# Great Bucks Steam Rally CANCELLED



## clive1821 (Mar 27, 2010)

Hi All just had the go for this years rally!! last years rally was very sucessfull and hope for loads more people to come for a very good weekend and with lots to do and see...... the dates are Saturday 4th & Sunday 5th August 2012..... please register on the rally list and we'll be looking forward to seeing you in August.....


----------



## sallytrafic (Jan 17, 2006)

Hi Clive

Do we have to buy tickets for the show in advance?

The link on the rally page to the steam fair doesn't work


----------



## clive1821 (Mar 27, 2010)

sallytrafic said:


> Hi Clive
> 
> Do we have to buy tickets for the show in advance?
> 
> The link on the rally page to the steam fair doesn't work


Hi Frank I'll have a look in the site at some point, perhaps they are re build g the site....
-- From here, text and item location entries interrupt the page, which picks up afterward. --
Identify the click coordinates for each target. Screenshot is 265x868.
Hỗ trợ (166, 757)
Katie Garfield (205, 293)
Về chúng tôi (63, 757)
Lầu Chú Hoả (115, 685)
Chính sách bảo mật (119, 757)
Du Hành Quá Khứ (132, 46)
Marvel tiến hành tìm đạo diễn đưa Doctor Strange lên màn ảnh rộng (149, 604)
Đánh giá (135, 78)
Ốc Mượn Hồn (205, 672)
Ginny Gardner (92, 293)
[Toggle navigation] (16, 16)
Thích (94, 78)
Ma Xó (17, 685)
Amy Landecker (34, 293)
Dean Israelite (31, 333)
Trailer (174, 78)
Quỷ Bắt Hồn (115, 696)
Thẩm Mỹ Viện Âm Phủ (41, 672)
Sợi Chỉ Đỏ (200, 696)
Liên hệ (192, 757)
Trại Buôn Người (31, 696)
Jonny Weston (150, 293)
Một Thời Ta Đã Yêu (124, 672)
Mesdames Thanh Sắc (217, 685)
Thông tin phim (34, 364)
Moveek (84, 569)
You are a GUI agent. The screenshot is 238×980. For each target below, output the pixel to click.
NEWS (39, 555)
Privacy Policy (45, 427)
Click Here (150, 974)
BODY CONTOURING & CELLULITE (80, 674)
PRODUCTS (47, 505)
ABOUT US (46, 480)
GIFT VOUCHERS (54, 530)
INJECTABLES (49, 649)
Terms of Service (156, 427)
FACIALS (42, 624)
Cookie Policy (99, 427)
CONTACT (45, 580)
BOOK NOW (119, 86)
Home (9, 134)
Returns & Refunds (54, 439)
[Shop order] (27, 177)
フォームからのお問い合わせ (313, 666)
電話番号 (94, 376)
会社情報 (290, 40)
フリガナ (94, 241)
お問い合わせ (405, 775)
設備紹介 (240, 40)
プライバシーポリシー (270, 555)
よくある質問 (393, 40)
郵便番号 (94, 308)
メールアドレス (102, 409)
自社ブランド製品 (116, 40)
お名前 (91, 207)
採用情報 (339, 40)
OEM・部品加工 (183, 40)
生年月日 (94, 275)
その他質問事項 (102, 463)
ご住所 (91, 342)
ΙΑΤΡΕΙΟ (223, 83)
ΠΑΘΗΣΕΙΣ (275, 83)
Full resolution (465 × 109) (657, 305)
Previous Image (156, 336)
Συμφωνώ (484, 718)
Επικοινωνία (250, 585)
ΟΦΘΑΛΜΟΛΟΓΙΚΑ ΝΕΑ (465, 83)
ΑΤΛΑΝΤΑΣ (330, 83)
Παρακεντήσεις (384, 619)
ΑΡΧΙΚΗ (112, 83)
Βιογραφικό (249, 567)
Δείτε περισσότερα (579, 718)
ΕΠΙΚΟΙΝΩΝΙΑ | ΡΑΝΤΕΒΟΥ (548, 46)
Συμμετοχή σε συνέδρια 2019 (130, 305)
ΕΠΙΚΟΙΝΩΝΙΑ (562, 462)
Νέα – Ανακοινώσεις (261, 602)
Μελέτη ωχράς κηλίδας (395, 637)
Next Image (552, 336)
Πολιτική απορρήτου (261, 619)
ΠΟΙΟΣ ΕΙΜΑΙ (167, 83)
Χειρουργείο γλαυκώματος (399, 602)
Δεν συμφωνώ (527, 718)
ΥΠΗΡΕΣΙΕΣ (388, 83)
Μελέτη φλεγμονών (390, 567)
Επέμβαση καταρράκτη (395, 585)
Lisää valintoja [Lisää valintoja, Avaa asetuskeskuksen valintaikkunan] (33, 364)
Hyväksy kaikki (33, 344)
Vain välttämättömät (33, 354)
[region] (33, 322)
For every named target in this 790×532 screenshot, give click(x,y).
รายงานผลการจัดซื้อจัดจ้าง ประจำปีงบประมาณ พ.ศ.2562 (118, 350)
As far as access to the show you just pay me on the day....

Looking forward to meeting you both soon


----------



## LadyJ (May 9, 2005)

Still plenty of room on Clive's Steam Fair Rally folks it was very good last year

Details all HERE

Jacquie


----------



## clive1821 (Mar 27, 2010)

*Shabbington Rally 2012 CANCELLED *

Hi All,

I have just had a phone call form the show organisers, and unfortunatley they had a site meeting this evening, and have canciled the show, as the feilds they use are still waterloged..... I am very sad but yet another event that has been canciled....

Thanks for all your surport, and looking forward to seeing you next year, at Shabingdon 2013....

Best regards,

Clive


----------



## JollyJack (Aug 14, 2005)

Thanks for your hard work on this Clive: it was an excellent show last year - cross our fingers for next year!

Regards - Bob


----------



## andrewball1000 (Oct 16, 2009)

Thanks for the update Clive. So sorry for all of you that have put so much effort in. I quite understand as traction engines have slightly more weight than the average car or MH . Who would pull them out of the mud?

regards
Andrew


----------



## bognormike (May 10, 2005)

that's a shame, unfortunately there's been so much rain the ground can't recover. SO many events cancelled...  


thansk for letting us know...


----------



## clianthus (Jul 8, 2006)

That's a real shame Clive, but thanks for letting us know and for all your efforts organising the rally.


----------



## lindyloot (May 20, 2007)

Thanks Clive for letting us know, quite understandable considering the amount of rain we have had. Look forward to next years one.


----------



## sallytrafic (Jan 17, 2006)

What a pity and just as the weather is improving.


----------